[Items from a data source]
BEGIN

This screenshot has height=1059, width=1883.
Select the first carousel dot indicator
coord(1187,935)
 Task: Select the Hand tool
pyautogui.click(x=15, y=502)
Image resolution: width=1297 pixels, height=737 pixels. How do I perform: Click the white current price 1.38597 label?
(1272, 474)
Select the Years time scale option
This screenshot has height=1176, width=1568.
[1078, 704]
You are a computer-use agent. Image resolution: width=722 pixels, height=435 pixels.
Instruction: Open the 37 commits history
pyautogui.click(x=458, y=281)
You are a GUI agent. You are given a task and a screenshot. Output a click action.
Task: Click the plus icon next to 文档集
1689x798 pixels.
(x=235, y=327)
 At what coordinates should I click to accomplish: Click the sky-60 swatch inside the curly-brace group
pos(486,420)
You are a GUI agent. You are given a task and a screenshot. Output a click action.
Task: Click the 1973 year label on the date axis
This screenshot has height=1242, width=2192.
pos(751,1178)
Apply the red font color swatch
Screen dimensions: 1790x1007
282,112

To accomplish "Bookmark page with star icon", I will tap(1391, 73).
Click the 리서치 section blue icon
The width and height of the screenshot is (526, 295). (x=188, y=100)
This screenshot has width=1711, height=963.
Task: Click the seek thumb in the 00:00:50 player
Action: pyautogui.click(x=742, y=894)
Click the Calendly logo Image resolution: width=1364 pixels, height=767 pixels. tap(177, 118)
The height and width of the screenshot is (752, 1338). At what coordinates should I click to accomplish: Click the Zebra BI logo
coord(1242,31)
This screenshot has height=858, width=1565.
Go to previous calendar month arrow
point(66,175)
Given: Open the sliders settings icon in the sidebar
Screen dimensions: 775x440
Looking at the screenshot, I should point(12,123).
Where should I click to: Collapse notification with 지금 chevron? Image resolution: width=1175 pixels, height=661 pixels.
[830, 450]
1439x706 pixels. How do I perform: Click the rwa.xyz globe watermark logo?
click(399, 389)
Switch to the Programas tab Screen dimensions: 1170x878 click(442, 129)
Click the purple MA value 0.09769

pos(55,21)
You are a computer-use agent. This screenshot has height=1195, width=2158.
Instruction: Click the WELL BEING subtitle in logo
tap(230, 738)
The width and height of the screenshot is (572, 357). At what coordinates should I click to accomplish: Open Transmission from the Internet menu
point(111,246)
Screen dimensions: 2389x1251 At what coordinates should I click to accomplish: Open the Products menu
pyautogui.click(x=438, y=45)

END

YOUR INSTRUCTIONS: Filter the records above down to the lines that hold the string "computer".

RESULT BELOW:
You are a computer-use agent. Image resolution: width=722 pixels, height=435 pixels.
You are a computer-use agent. This screenshot has height=1195, width=2158.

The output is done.